Some like to slather with whipped cream, others with jam, and purists prefer to eat scones with nothing but a plain spread of butter.
For centuries the debate about how to serve scones has divided Britain into two camps, the Devon way and the Cornish way. The first believe a scone must be slathered with cream and then add jam whilst the latter believed the opposite way is best when it comes to a traditional cream tea.
But one academic claims she can put the mystery to rest using a simple mathematical formula.
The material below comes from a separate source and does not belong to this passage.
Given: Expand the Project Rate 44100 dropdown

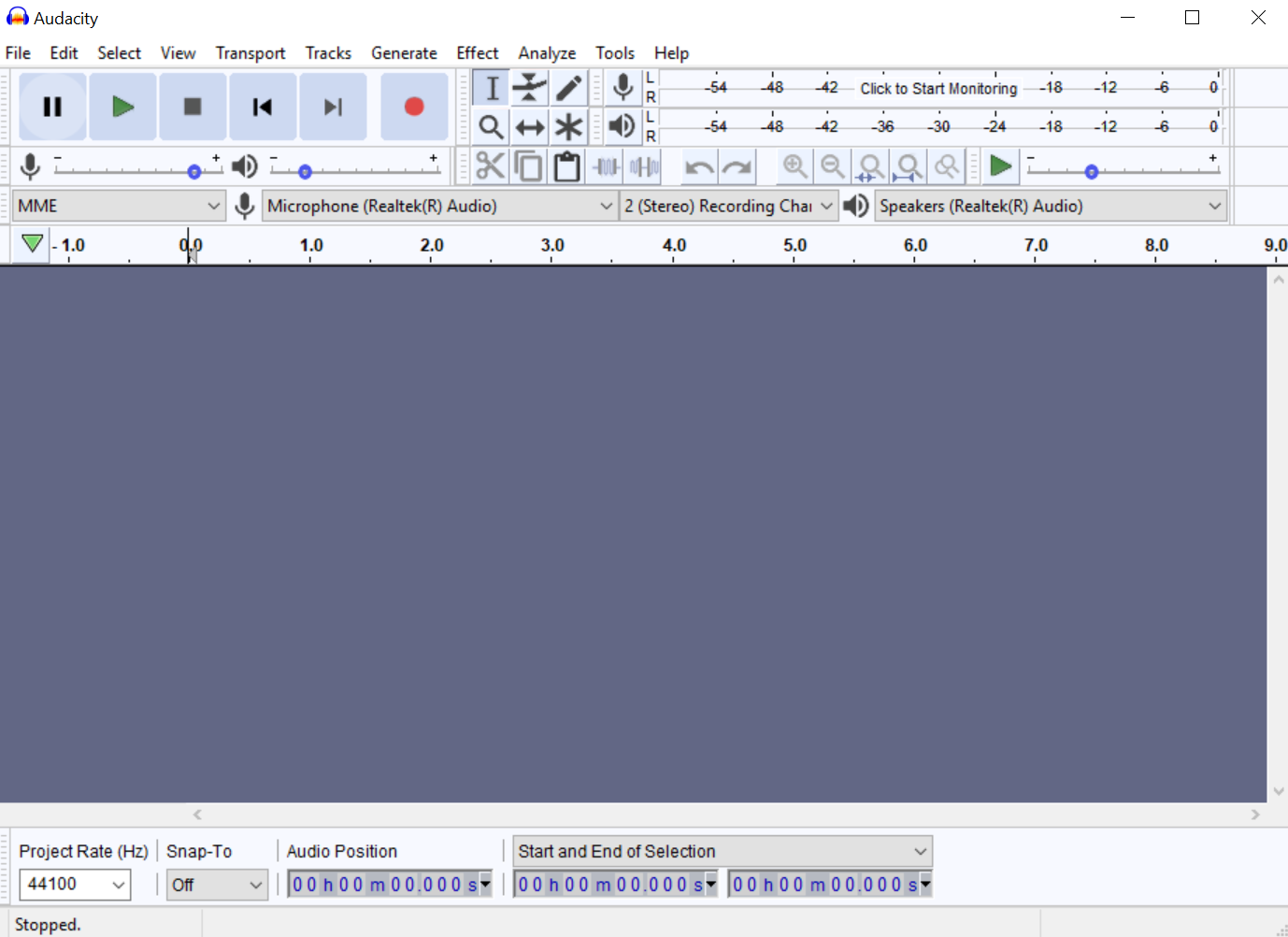Looking at the screenshot, I should 75,885.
Dr Eugenia Cheng, a senior lecturer at the University of Sheffield says the trick is to build the scones ‘like sandcastles’ – the idea being that the scones should be eaten without caving in and covering you in a mess of crumb-dotted cream and jam:
“Building a good scone is like building a good sandcastle – you need a wider base, and then it needs to get narrower as it goes up so that it doesn’t collapse or drip,” Dr Cheng, told reporters.
The expert often explains complicated maths using food. In this case, she broke down the cream tea into three key elements: scones, cream and jam.
Her resulting formula was a ratio of 2:1:1 (in weight). The average scone (weighing in at approximately 70g) would therefore require 35g of jam and cream respectively.
But Dr Cheng’s scone advice doesn’t stop there; she also concludes in her study that:
- Clotted cream trumps whipped – because of the volume of cream required.
- The jam, due to its density, definitely needs to go on first – this also stops it from running off the cream and onto your fingers.
- The perfect scone, complete with toppings, should be around 2.8cm tall to allow for easy eating – this size fits into the mouth best.
- The thickness of the cream should not be thicker than the scone.
- A 5mm rim is needed around the rim of the scone and the jam and cream.
British based creamery Rodda’s Cornish Clotted Cream commissioned the scone study. Nicholas Rodda, Managing Director of Rodda’s, said: “The aim of this formula is to help ensure that no matter where you are in the country you should always be able to enjoy the perfect serve for a cream tea.”